# Start of Working data

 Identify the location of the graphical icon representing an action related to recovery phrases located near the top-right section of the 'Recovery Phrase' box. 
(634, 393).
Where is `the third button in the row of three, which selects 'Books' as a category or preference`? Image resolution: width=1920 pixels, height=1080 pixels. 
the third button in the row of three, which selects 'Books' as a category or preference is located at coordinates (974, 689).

# End of Working data
# Start of Working data

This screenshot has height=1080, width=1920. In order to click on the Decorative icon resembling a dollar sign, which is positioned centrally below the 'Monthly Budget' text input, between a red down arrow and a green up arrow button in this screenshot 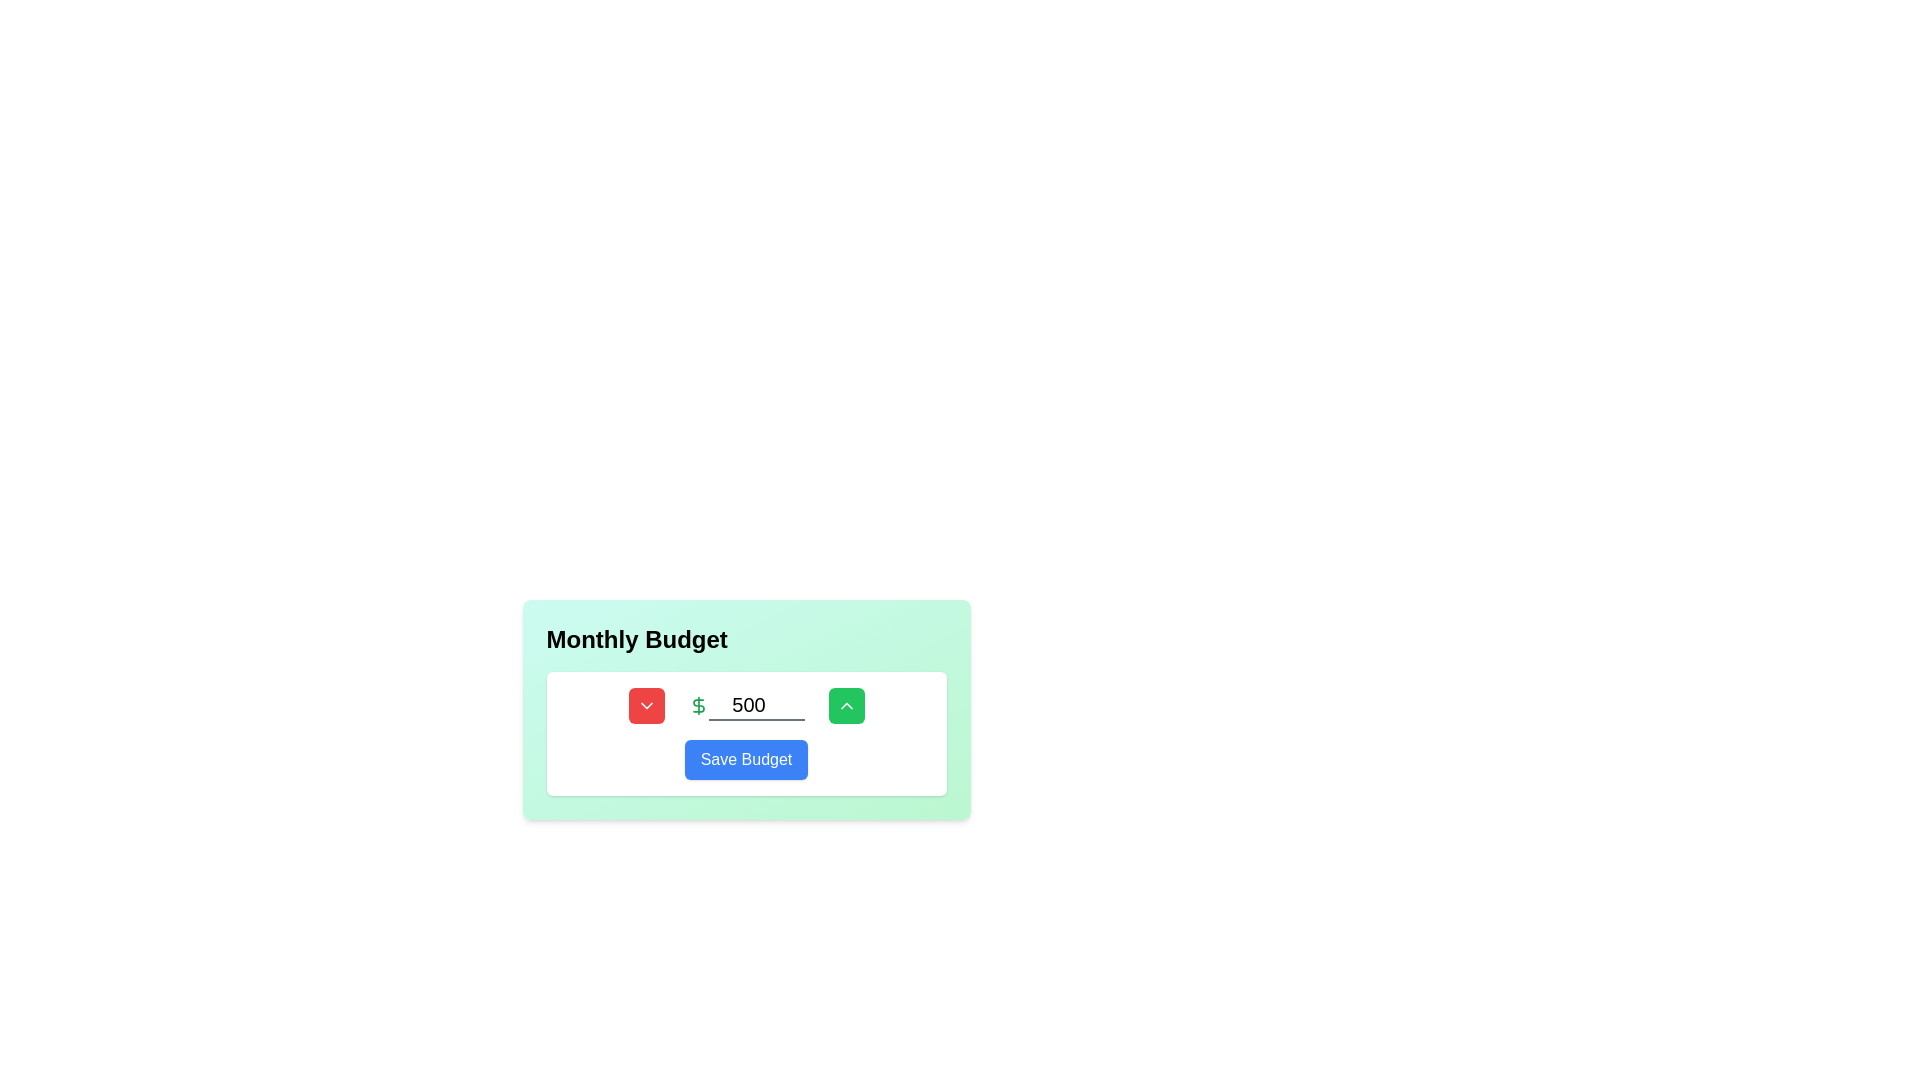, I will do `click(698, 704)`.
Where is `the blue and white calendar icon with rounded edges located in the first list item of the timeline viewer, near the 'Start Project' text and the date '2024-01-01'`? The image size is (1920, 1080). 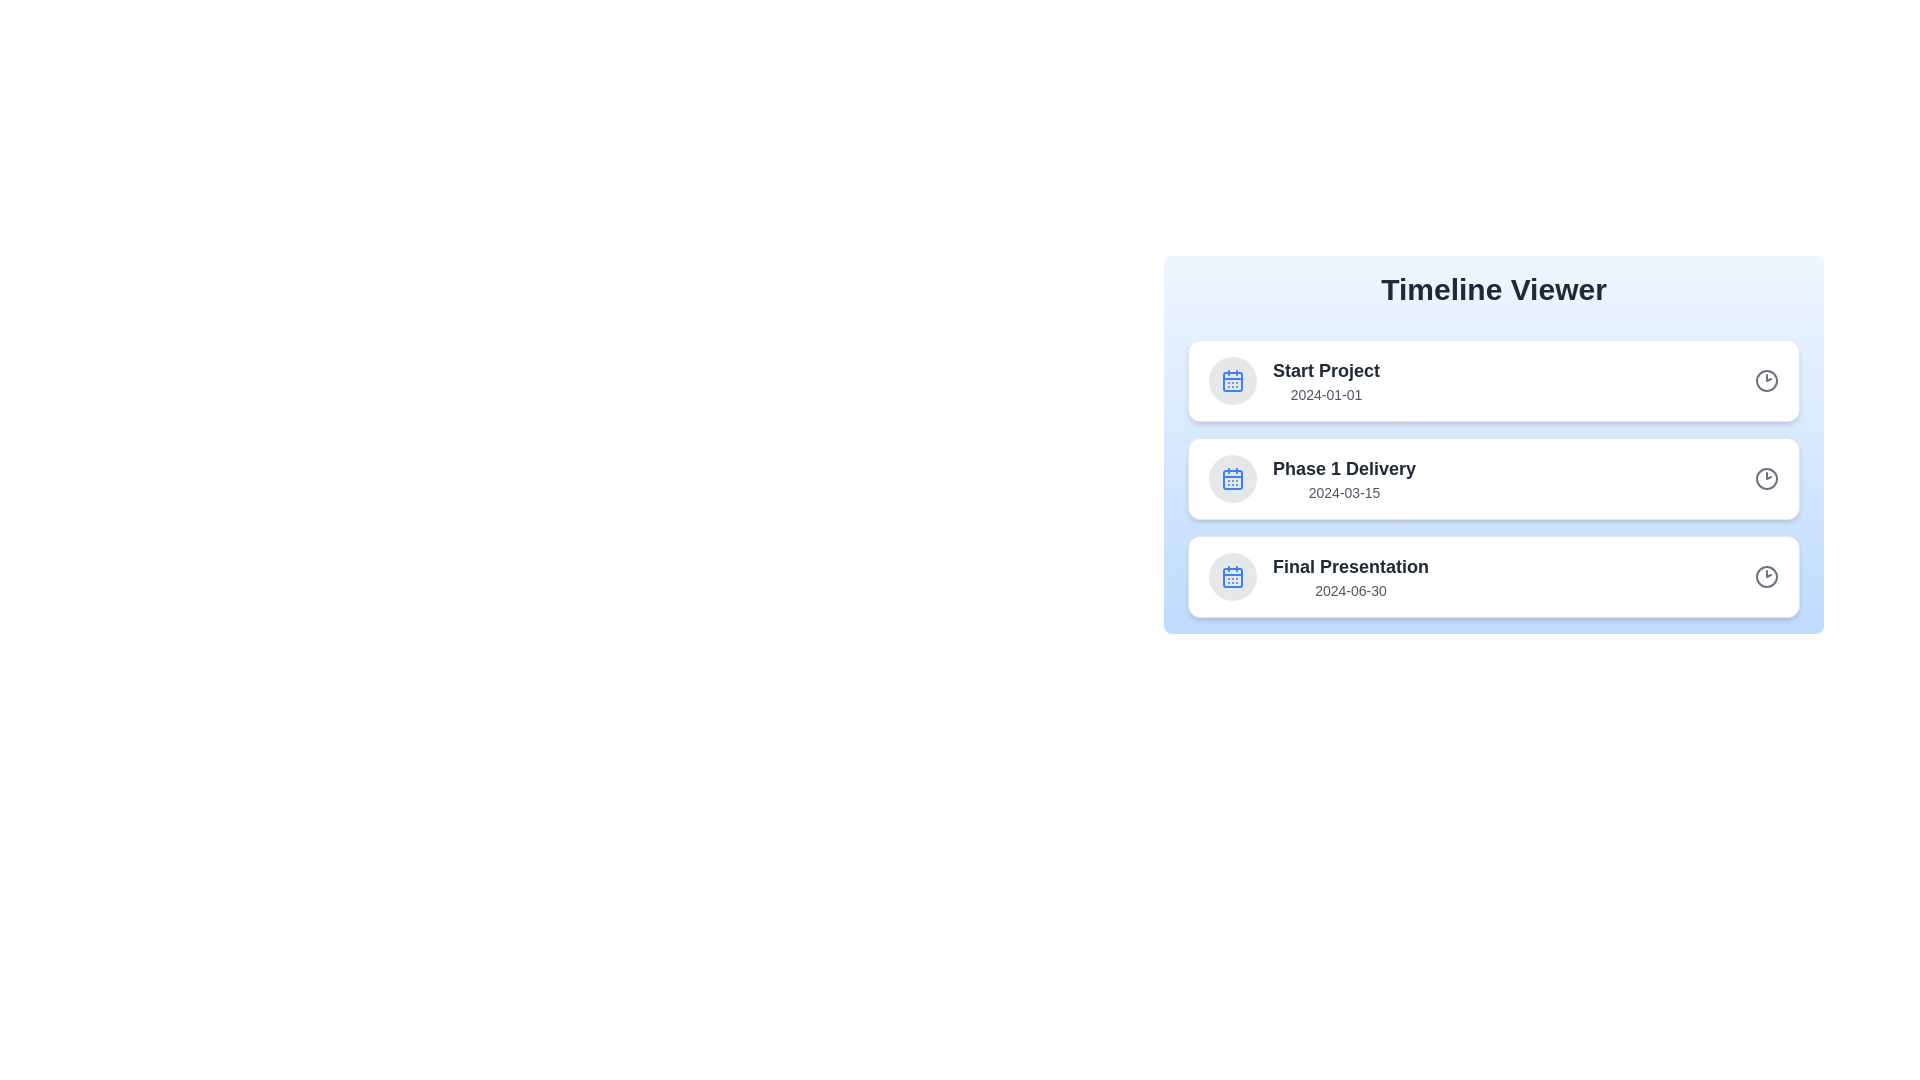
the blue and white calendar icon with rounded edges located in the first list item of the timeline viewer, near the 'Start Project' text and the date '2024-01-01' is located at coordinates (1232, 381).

# End of Working data

Copy out the entries word for word, everything from the line with "Identify the location" down to the line with "(634, 393).".

 Identify the location of the graphical icon representing an action related to recovery phrases located near the top-right section of the 'Recovery Phrase' box. 
(634, 393).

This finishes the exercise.